QUOTED PASSAGE:
===============

You use it to find tracks of people. You use it for everything to the point that you start wondering why are you even playing the game when someone doesn’t want you to play the game by yourself. The freedom in the game is an illusion. You can fast travel via Tori gates that you have unlocked and that’s it. The rest is exactly the same. The reason I have come to abhor open-world design is that I have to do the same thing (with zero innovation) over and over again to proceed. And GWT is absolutely no different in this regard (with lesser freedom)
As can be expected from most console titles, Ghostwire: Tokyo offers very few options on PS5. You can change motion blur (thank god). In addition to it, there are various modes regarding frame rate and resolution. Performance mode is the best among the ones I have tried and you can change them on the go. It tries to attain 60fps at the cost of resolution. The game looks good on a 4k screen but I won’t call it groundbreaking unlike games from Sony first-party studios.

===============

EXTRACTED INFORMATION:

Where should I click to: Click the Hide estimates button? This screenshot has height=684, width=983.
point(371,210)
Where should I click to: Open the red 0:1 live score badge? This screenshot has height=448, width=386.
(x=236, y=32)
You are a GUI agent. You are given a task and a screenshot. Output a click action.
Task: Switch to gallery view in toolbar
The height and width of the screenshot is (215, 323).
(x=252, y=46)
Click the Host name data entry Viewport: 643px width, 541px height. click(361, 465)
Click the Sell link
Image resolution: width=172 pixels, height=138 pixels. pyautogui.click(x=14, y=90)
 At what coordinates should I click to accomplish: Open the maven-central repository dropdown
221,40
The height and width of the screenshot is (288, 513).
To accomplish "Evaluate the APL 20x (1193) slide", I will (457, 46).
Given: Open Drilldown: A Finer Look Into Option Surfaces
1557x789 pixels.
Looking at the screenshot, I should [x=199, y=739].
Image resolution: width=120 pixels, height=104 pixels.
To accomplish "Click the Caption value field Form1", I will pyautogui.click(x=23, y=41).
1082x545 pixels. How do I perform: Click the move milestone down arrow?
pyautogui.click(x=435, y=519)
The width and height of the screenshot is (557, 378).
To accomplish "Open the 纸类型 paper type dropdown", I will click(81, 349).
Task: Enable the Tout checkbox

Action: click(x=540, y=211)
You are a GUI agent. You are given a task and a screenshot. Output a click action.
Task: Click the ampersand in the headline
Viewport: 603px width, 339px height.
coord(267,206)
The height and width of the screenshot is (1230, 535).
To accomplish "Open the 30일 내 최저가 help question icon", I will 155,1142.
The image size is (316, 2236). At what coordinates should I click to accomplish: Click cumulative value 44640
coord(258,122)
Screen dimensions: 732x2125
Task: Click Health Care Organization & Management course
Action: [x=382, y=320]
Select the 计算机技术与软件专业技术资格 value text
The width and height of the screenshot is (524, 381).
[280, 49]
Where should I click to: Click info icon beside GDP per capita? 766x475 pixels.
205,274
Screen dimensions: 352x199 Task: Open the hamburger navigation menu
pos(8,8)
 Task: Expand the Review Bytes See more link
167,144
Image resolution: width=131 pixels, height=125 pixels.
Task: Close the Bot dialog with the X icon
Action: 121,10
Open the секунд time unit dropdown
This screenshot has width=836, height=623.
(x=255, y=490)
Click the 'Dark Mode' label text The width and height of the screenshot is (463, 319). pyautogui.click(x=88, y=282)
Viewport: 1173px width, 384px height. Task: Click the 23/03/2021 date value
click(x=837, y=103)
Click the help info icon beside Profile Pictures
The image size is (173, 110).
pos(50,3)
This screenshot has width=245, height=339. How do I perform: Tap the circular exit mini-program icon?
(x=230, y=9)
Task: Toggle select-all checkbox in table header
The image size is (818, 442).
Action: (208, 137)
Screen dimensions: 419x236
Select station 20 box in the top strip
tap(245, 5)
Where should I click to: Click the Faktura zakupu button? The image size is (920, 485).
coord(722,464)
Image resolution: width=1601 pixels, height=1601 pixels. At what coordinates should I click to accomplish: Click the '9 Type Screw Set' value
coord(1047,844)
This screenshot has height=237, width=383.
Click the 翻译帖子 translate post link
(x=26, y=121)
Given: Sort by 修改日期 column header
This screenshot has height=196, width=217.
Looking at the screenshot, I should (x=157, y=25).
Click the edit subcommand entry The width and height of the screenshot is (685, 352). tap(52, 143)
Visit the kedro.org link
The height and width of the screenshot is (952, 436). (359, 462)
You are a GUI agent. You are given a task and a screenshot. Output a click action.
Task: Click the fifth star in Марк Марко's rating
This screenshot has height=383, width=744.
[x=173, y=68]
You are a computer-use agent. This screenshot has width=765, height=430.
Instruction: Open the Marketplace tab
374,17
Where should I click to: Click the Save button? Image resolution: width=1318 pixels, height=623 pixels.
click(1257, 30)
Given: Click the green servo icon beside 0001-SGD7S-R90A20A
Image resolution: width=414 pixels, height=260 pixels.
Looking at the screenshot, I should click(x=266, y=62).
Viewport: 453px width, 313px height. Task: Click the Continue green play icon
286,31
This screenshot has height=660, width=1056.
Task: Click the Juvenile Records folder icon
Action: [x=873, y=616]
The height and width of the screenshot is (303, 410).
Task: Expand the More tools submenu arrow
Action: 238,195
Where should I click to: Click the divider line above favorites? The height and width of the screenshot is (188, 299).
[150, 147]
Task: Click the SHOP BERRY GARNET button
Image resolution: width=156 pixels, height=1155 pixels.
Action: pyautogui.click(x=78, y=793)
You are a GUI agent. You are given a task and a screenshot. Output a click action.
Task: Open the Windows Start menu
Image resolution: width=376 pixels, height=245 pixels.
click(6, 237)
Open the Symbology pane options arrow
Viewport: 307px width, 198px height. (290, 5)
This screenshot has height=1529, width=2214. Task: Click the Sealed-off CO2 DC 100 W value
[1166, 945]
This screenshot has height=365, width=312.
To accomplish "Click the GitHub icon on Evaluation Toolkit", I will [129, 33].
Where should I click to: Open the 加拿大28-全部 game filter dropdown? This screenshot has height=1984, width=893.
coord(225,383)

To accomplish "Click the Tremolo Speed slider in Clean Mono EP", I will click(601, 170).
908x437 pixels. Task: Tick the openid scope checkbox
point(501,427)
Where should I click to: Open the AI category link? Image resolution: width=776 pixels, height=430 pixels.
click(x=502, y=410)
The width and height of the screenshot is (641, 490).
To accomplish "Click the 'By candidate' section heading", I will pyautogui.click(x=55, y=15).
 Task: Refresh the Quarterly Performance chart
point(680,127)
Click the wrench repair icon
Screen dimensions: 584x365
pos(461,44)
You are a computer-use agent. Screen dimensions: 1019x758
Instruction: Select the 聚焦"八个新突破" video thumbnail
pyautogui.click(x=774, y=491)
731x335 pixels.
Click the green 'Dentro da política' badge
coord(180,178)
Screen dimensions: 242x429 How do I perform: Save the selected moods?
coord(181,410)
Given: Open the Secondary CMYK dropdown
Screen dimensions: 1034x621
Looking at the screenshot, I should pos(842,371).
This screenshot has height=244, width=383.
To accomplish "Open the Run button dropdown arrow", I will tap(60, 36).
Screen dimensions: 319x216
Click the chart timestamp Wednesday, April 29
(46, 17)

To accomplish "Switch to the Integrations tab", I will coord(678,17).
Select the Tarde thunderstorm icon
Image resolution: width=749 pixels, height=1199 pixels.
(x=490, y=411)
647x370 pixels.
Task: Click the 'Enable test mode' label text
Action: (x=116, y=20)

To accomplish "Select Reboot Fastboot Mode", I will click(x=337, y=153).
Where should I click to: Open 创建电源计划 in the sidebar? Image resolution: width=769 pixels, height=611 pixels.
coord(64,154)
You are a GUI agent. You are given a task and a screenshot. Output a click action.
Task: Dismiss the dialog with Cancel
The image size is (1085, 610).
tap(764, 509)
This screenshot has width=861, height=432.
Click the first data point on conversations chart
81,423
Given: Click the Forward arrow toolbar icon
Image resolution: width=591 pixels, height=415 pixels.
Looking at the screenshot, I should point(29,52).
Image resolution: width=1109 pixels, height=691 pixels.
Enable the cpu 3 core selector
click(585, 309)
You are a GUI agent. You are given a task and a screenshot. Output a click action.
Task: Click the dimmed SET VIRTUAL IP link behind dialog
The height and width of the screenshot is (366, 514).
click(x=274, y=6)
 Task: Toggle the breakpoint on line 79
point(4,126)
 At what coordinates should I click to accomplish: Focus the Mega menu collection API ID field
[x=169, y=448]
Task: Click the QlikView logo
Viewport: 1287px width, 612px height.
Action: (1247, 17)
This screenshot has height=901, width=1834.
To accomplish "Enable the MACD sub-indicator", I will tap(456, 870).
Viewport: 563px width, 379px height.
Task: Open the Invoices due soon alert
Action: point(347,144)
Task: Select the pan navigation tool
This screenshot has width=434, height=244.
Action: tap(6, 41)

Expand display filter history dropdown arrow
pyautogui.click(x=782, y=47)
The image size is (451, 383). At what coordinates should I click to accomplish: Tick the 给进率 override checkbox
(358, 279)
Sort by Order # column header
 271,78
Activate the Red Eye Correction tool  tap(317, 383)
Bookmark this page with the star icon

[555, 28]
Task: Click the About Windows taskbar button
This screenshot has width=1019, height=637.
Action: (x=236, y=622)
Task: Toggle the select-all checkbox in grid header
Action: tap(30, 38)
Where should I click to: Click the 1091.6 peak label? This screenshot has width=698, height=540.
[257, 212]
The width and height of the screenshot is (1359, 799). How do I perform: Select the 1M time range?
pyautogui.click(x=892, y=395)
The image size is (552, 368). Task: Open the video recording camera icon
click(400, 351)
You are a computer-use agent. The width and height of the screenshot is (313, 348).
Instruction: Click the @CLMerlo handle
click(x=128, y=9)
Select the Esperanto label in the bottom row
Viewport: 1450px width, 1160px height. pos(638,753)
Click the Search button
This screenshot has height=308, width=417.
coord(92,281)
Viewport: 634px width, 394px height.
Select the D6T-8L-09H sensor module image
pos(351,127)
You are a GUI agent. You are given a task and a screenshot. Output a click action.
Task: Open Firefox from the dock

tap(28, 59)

===============

TASK ITEM A: Copy everything in the Ghostwire: Tokyo review from "You use it to" down to "(with lesser freedom)".
TASK ITEM B: Continue the Ghostwire: Tokyo review from its final sentence.

RESPONSE BOX A:
You use it to find tracks of people. You use it for everything to the point that you start wondering why are you even playing the game when someone doesn’t want you to play the game by yourself. The freedom in the game is an illusion. You can fast travel via Tori gates that you have unlocked and that’s it. The rest is exactly the same. The reason I have come to abhor open-world design is that I have to do the same thing (with zero innovation) over and over again to proceed. And GWT is absolutely no different in this regard (with lesser freedom)

RESPONSE BOX B:
Returnal, Ratchet and Clank, and HFW have set the bar way too high for AAA games and their graphics. GWT falls really short of that standard but it carries the same price tag. Loading times are fast. Like really fast. I haven’t encountered any game-breaking bug (minus one side mission that I can’t complete because a certain event doesn’t trigger) but the performance can take a serious hit with rapid camera movement. It feels juddery and hopefully will be fixed in a future patch. I am actually pleasantly surprised by the technical aspects of the game. It is not perfect but it is easily playable at an acceptable frame rate with decent visuals from start to finish. Can’t say that about many games on launch.
Three things I didn’t talk about are the attires, music and prayer beads. Prayer beads are basically buffs that can be equipped to enhance your attacks or defense. You find various music tracks by completing missions, purchasing them or finding them. They can be played any time through the game. The same goes for the outfits which can be equipped any time. One thing that I find really interesting about the game is its compendium.
Anything you take (collectibles, consumables, attire), interact with (notes, items) or any characters/enemies you come across, their details are stored in it which you can read at your leisure. This is one thing I am a huge fan of since The Witcher 3. I can go back and read up on the lore of any ghost I have taken down whenever I want. Their origin stories are well elaborated. I wish this kind of effort had also been put into the game and story in the first place.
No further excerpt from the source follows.